Reproduce the entries below verbatim, from their first line through the line containing "coordinates (421, 60).", with both of those lines included.

►

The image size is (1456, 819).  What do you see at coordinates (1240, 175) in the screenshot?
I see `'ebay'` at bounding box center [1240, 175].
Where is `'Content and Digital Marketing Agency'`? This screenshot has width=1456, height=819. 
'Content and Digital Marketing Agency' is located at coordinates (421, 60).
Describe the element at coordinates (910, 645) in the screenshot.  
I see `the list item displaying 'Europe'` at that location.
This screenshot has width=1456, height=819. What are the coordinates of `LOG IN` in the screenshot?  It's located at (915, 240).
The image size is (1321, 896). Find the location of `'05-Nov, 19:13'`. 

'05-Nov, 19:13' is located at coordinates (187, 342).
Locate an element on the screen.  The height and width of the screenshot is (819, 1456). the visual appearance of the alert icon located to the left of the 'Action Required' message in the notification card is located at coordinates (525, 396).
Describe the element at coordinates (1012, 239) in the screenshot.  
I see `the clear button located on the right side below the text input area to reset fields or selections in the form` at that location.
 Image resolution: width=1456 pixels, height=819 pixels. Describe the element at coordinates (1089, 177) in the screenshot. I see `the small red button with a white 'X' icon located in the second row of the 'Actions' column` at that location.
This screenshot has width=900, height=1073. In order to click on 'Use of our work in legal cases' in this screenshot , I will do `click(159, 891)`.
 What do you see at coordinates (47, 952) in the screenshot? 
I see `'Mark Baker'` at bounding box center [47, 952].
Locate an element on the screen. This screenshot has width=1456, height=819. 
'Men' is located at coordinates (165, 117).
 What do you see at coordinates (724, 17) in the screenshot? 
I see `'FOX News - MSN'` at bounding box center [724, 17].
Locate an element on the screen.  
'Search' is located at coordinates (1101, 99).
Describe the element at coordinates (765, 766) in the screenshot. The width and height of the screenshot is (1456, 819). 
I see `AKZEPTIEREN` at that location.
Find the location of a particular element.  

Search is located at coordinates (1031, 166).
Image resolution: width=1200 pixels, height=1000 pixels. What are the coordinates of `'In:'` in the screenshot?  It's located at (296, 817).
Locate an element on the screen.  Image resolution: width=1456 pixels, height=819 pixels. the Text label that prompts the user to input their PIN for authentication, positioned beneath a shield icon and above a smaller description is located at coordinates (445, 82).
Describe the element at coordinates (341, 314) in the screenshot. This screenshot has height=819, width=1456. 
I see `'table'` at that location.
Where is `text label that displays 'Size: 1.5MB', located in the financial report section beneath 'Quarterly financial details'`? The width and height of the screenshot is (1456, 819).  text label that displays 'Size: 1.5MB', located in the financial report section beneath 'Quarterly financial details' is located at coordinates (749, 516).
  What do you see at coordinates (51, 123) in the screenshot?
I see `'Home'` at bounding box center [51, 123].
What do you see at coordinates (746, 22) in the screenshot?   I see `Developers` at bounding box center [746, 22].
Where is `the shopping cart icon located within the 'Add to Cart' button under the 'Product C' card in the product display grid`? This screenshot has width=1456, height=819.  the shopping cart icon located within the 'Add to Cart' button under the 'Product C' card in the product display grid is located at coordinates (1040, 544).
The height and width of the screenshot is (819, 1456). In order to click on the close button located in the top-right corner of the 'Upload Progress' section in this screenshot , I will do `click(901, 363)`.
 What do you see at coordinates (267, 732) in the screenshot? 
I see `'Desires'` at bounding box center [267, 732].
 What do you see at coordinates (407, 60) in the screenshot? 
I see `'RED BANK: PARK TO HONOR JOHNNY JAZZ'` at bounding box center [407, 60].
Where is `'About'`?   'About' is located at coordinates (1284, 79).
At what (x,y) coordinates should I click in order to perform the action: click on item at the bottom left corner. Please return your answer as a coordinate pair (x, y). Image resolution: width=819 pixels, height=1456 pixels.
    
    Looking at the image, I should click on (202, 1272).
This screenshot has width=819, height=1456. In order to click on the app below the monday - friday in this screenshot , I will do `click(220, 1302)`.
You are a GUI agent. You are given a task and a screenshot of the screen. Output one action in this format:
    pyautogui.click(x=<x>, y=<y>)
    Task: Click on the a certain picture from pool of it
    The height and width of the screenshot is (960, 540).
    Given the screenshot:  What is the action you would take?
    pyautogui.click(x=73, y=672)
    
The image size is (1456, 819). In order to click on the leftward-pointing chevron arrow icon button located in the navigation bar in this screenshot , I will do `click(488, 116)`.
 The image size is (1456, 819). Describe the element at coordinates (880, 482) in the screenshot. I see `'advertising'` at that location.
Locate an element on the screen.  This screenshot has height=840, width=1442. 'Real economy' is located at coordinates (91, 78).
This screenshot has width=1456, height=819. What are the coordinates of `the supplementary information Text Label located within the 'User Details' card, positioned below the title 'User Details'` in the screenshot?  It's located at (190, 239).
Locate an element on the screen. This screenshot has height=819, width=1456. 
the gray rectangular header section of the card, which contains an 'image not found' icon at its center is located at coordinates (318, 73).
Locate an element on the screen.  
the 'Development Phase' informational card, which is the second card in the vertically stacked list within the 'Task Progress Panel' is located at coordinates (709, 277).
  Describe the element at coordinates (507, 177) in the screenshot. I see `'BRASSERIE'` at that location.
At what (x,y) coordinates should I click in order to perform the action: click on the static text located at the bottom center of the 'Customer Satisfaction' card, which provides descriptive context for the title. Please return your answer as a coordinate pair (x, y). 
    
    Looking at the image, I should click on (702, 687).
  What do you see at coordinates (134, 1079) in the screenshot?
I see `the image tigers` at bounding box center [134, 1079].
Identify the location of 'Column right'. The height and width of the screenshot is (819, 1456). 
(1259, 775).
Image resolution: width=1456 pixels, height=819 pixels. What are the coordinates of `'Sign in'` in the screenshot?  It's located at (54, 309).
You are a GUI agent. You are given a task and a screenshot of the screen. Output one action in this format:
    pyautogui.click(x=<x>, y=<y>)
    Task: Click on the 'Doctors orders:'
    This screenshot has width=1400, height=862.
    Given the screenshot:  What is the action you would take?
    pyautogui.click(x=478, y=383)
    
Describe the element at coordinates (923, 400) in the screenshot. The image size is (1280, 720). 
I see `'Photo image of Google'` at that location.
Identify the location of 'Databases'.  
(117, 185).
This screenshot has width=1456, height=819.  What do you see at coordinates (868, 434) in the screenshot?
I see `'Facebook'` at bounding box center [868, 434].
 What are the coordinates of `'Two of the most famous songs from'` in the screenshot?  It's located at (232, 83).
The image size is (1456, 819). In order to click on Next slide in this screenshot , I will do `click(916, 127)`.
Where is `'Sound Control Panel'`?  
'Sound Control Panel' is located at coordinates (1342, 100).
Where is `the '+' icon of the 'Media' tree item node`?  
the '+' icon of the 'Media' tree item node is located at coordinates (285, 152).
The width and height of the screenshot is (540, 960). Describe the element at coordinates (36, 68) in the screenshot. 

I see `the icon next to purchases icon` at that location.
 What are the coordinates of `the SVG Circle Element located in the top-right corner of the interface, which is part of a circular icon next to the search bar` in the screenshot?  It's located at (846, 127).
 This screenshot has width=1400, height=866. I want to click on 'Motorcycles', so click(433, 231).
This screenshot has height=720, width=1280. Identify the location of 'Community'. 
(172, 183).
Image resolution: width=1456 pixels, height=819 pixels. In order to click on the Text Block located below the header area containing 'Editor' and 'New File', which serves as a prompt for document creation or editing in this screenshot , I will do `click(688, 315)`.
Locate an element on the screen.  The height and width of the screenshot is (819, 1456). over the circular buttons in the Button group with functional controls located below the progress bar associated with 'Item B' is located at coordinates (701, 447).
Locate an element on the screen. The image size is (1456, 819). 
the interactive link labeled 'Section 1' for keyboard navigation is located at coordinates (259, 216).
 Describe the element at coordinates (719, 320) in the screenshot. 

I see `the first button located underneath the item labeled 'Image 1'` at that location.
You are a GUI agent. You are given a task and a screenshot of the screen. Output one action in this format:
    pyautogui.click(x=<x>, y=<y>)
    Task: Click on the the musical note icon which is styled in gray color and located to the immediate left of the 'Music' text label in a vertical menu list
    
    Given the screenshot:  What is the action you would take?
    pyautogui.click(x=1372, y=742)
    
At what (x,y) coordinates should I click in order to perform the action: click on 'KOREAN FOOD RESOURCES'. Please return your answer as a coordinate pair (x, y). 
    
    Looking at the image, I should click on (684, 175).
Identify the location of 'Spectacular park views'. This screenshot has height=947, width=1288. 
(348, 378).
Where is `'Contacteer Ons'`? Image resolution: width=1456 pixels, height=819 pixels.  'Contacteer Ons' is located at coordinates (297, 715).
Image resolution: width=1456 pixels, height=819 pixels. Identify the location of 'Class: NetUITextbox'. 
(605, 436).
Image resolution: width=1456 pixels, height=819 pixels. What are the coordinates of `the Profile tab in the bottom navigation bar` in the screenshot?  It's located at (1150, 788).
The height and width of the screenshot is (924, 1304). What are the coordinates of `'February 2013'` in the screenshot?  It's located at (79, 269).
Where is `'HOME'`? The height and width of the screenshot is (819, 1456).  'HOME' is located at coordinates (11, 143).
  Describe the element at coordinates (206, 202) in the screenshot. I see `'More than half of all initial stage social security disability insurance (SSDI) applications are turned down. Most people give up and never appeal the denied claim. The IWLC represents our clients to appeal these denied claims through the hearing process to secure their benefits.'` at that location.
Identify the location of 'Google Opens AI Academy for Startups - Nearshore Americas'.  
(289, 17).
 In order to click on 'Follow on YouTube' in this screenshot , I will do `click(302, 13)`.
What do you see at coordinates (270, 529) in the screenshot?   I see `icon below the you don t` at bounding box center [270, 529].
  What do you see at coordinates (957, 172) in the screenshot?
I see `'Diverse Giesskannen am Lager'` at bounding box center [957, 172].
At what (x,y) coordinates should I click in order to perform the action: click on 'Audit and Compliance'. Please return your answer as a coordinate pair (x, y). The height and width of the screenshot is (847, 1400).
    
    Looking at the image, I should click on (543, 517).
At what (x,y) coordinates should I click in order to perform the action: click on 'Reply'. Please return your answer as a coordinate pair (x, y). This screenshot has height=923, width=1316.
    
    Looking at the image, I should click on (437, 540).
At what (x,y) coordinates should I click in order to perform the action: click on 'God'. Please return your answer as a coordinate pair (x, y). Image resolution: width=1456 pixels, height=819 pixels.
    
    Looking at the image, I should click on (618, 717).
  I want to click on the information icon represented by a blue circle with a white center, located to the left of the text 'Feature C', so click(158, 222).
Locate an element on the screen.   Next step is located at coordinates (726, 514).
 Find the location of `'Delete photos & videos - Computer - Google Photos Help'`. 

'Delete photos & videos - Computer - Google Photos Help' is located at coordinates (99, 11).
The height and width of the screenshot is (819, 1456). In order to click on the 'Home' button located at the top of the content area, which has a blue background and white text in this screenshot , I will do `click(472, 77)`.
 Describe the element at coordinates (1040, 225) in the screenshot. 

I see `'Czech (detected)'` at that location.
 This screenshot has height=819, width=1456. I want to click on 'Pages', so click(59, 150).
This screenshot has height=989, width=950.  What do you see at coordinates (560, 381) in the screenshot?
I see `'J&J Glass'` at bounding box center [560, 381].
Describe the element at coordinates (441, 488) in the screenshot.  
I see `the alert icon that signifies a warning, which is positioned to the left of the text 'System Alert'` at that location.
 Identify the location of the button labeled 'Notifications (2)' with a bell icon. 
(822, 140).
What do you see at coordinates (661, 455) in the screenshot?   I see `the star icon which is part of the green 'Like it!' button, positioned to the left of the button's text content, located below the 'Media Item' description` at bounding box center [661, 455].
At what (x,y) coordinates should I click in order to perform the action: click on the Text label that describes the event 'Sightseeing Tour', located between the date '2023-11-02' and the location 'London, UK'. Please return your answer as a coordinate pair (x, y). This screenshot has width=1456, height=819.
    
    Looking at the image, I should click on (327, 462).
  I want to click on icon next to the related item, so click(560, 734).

◄

=== Task response ===
The image size is (1456, 819).  What do you see at coordinates (1240, 175) in the screenshot?
I see `'ebay'` at bounding box center [1240, 175].
Where is `'Content and Digital Marketing Agency'`? This screenshot has width=1456, height=819. 
'Content and Digital Marketing Agency' is located at coordinates (421, 60).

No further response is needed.